The Montreal Gazette said that both stories included in the volume "are Forester standard, and I can pay no higher praise than that".

==Plot summary==
The story opens in the winter of 1799-1800 when "until three months before, [Hornblower] had been a prisoner in Spanish hands."
He is the most junior of five lieutenants in the ship of the line HMS Renown. The ship has just captured a French vessel, and one of the prisoners is recognised as Irish revolutionary Barry McCool. Admiral William Cornwallis gives Hornblower the distasteful task of arranging McCool's execution for desertion from the Royal Navy.

Cornwallis insists that McCool is to make no final speech before his execution, so that he cannot try to incite mutiny among the Irish sailors in Renowns crew. Hornblower is unwilling to prevent McCool speaking by gagging him. However, in return for a promise by McCool not to speak before he is hanged, Hornblower agrees to send McCool's only possession, a sailor's sea chest with his name "B I McCOOL" in raised letters on the carved lid, to his widow, along with a covering letter. He is prevented from immediately doing so when Renown has to put hastily to sea after McCool is executed.

While at sea, Hornblower discerns a message hidden in an oddly clumsy poem in McCool's letter. By moving the letters of the carved name in a sequence and in a manner revealed by the poem, a secret compartment forming the lid of the chest is revealed. The compartment is stuffed with currency notes and secret correspondence to other Irish rebels, in fact "Everything one would need to start a rebellion," as Hornblower comments to himself. Hornblower, revolted at the spectacle of McCool's execution and suspecting the money could be French counterfeits, decides to spare other Irishmen from the gallows and throws the chest overboard.

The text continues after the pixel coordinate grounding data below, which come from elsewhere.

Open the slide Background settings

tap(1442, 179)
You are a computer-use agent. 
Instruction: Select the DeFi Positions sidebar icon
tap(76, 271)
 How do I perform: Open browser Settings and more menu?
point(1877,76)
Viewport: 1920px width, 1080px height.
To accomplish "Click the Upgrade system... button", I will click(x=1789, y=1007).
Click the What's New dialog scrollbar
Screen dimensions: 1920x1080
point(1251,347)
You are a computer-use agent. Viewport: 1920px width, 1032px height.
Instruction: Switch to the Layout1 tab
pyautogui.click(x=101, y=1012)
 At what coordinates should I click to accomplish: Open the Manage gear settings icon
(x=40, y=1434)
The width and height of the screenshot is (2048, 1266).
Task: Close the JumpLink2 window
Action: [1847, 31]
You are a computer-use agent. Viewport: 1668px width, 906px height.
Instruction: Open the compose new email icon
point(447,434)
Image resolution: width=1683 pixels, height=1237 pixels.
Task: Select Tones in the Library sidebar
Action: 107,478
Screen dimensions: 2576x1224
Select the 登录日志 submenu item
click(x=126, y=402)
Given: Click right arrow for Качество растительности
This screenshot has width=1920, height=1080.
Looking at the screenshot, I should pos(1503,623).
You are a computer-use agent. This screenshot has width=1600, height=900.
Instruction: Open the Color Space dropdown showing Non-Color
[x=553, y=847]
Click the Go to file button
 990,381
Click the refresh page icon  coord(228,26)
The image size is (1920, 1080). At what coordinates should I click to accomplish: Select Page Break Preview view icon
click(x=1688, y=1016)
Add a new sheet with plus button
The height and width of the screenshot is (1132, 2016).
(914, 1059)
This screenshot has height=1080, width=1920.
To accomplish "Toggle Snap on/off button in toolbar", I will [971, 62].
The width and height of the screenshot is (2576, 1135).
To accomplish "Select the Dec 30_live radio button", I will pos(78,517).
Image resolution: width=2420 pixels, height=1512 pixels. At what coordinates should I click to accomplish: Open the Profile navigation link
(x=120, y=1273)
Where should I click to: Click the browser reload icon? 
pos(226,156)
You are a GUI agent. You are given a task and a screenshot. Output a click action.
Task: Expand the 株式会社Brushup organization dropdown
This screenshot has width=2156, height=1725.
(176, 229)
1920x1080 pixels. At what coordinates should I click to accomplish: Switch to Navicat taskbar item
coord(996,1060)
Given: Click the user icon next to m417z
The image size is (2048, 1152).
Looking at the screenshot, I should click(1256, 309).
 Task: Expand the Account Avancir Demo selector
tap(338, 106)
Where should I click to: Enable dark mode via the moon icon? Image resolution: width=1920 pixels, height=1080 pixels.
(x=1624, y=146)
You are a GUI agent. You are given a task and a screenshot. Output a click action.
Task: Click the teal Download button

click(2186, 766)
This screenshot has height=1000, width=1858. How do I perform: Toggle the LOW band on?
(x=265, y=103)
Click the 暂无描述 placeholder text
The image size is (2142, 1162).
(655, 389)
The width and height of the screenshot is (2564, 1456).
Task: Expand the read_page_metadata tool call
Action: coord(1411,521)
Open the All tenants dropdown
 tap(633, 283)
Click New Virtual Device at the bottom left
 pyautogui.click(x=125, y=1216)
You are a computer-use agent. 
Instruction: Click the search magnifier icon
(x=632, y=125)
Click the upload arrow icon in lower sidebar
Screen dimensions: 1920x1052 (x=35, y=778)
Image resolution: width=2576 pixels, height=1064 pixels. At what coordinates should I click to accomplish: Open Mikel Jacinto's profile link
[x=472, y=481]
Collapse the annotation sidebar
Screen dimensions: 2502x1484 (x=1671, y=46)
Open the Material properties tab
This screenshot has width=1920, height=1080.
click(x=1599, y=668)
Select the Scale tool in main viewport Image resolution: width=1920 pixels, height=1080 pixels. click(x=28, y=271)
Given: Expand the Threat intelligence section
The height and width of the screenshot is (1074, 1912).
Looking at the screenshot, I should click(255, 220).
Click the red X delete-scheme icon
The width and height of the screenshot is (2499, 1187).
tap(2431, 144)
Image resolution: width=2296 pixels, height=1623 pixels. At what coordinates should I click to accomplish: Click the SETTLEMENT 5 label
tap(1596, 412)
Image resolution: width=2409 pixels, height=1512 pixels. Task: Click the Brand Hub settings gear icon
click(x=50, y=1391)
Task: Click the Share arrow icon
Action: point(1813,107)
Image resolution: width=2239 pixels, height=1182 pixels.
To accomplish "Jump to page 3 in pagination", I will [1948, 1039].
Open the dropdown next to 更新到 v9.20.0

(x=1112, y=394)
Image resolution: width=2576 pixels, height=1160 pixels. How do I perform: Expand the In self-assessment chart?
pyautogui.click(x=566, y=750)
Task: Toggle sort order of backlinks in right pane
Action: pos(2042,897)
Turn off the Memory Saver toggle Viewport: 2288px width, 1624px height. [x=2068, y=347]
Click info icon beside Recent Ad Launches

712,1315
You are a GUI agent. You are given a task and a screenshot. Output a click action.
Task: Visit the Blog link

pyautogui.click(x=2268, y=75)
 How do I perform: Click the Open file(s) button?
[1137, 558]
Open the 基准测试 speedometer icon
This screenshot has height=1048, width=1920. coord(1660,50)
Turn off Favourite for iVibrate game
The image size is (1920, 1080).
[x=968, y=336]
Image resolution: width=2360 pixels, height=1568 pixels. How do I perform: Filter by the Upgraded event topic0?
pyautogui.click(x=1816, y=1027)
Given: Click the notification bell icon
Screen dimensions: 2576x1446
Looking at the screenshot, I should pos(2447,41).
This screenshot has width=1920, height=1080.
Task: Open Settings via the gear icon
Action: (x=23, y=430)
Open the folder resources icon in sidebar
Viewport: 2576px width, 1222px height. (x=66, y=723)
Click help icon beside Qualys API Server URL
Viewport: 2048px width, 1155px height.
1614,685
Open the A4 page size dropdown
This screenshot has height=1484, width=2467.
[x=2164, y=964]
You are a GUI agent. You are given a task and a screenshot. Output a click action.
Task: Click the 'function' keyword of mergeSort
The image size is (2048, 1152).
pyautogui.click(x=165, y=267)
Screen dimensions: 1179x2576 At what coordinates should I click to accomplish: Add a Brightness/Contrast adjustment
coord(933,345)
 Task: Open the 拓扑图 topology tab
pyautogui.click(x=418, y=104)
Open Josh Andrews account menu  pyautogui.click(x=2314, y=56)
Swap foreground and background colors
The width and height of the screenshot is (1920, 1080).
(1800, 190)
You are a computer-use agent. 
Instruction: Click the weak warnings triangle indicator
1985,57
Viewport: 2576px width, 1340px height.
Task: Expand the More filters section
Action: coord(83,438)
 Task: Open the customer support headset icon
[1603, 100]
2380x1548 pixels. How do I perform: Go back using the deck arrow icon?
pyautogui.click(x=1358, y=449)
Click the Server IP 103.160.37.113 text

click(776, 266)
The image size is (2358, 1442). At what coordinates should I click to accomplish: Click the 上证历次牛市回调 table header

Later, "when the Renown lay in the Hamoaze, completing for the West Indies," he discovers that McCool actually left no widow, and the chest was intended to reach an Irish revolutionary society. As McCool's letter said, he had remained "faithful unto death," though to the cause of Irish independence, not a woman. Hornblower now throws McCool's final letter overboard too. The setting of this final action links it to the opening of Lieutenant Hornblower which begins in mid-1800.